Two-factor authentication commonly abbreviated as 2FA refers to an extra layer of security in addition to a password. In other words, 2FA can be termed as a method of securing online accounts through multiple authentication rounds. 2FA is highly recommended since it provides extra security for online accounts, apart from the regular password.
Here’s how two-factor authentication works in few words;- after you’ve keyed your credentials (username and password), still there’s an extra challenge that a user has to complete to prove their identity before they can be given access to the account. The additional challenge may require one to enter a code sent via SMS, or put a physical security key or even validate the sign in using a link sent to a recovery email address.
2FA can be implemented using apps like Google Authenticator or Authy, among other apps or hardware security devices via USB drives. If you ever had questions on the effectiveness of 2FA, then probably Google has your answer now. The company has reported results of a year-long research on the efficacy of 2FA.
You can have a look at the results here. But still, here’s a summary of the same.

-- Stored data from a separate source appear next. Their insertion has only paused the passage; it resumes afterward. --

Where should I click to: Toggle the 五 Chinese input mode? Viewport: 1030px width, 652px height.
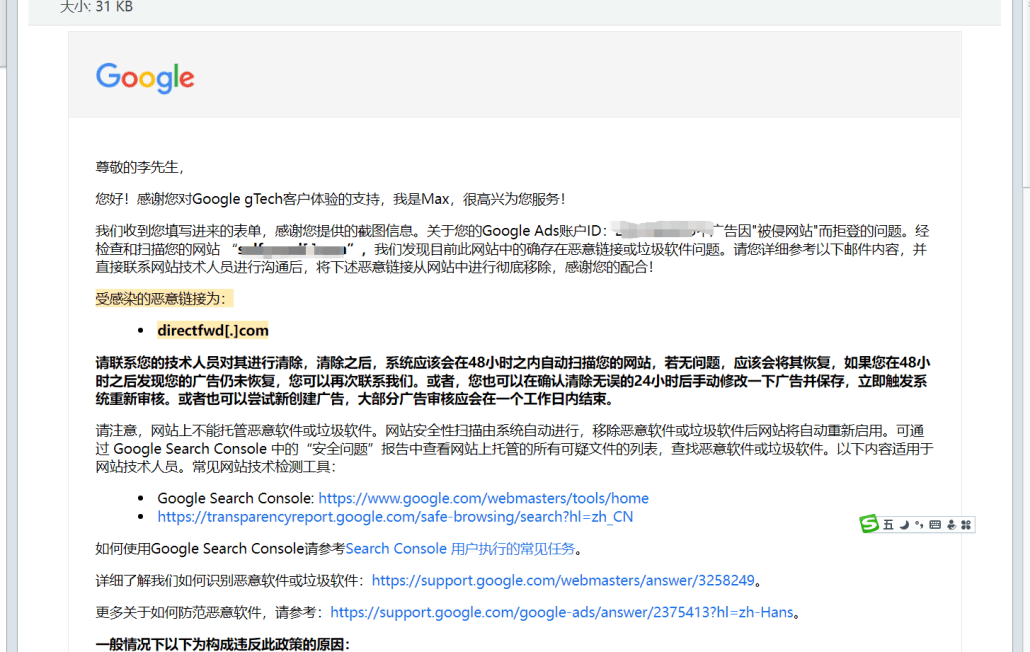pos(888,525)
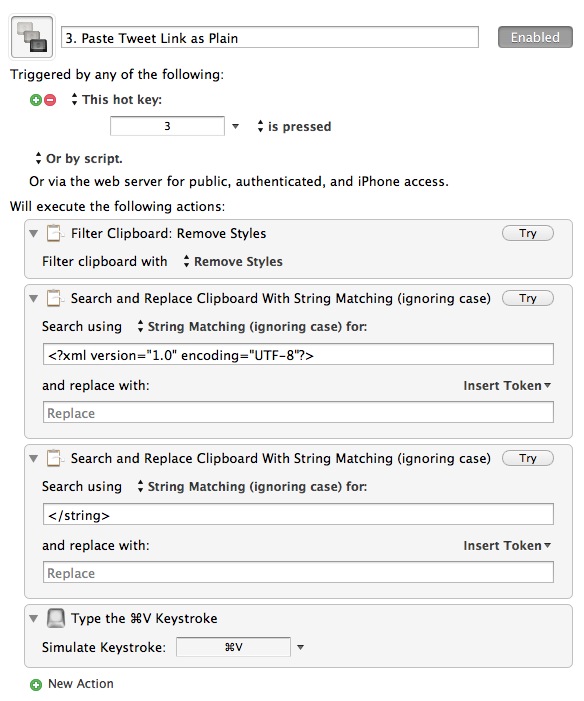Click the Replace field under xml search

pos(298,413)
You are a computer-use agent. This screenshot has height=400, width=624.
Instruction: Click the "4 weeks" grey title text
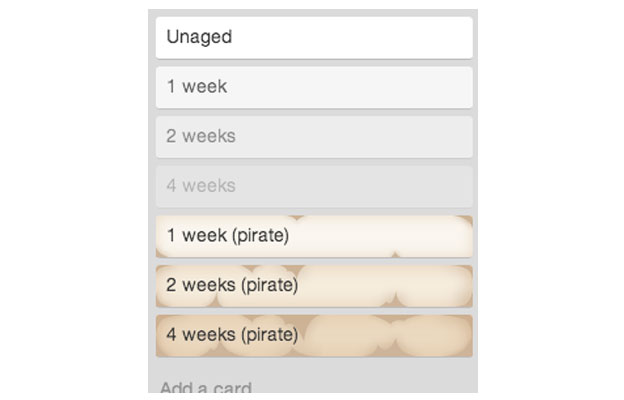(201, 186)
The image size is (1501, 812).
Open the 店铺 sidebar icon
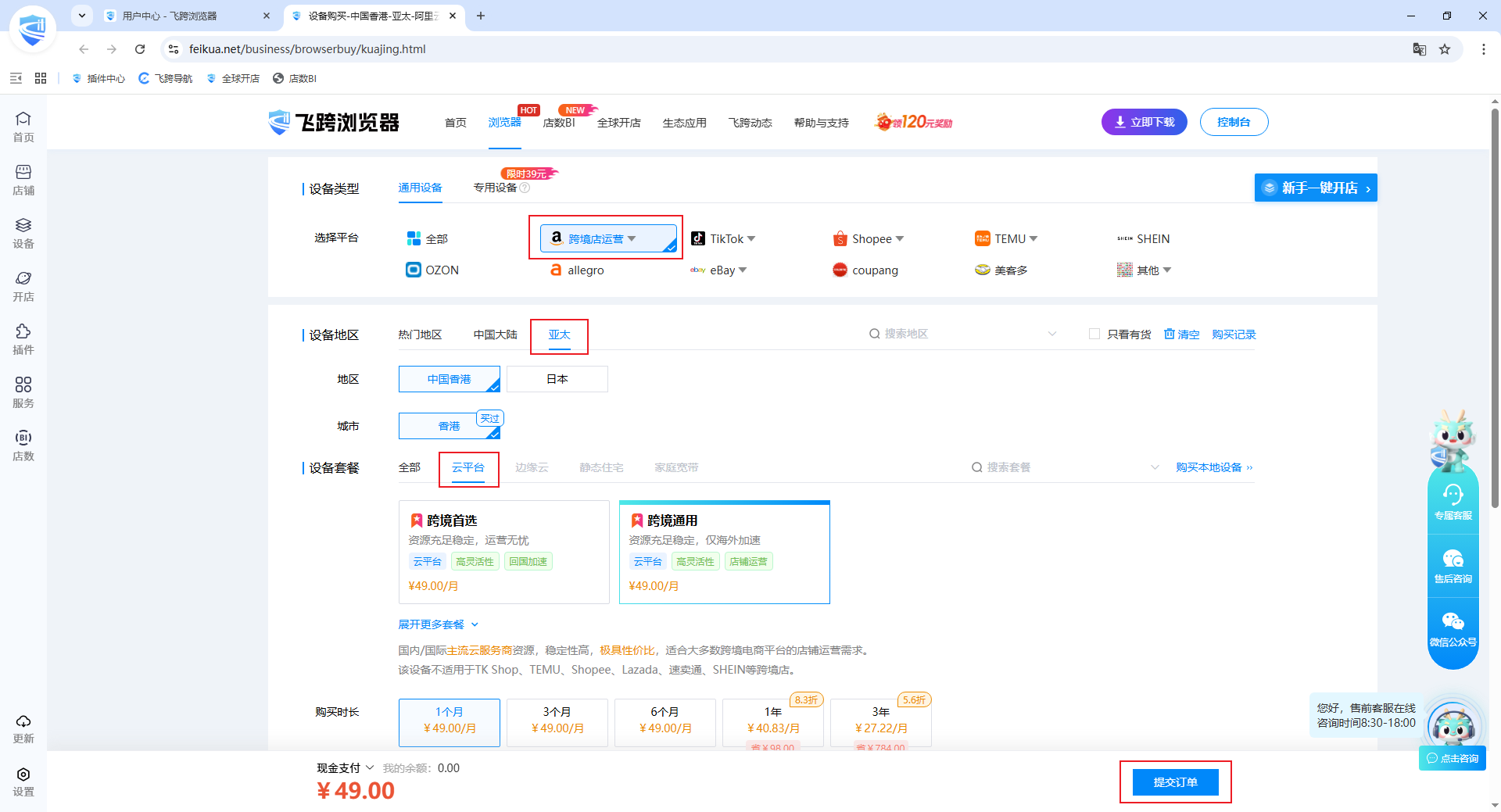pyautogui.click(x=23, y=180)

The research was done in partnership with New York University and the University of California, San Diego. Google reported that automated bot attacks were the most common type of attacks currently. Automated bot attacks are common because it’s the technique used by hackers when trying to utilize breached data from hacked websites.
From the research, it was found that requesting a device prompt alone blocked 100% of automated bot attacks, 99% of bulk phishing attacks, and 90% of directly targeted attacks. Using security key based type of 2FA was the most effective method among the three investigated techniques.
Using physical Security key for 2FA blocked 100% of the automated bot, bulk phishing, and directly targeted attacks. On the other hand, the traditional SMS authentification was the least secure method with a 100%, 96% and 76% resistance to automated bot attacks, bulk phishing, and directly targeted attacks, respectively.
With the released data, its high time that you should consider implementing two-factor authentication for all your online accounts.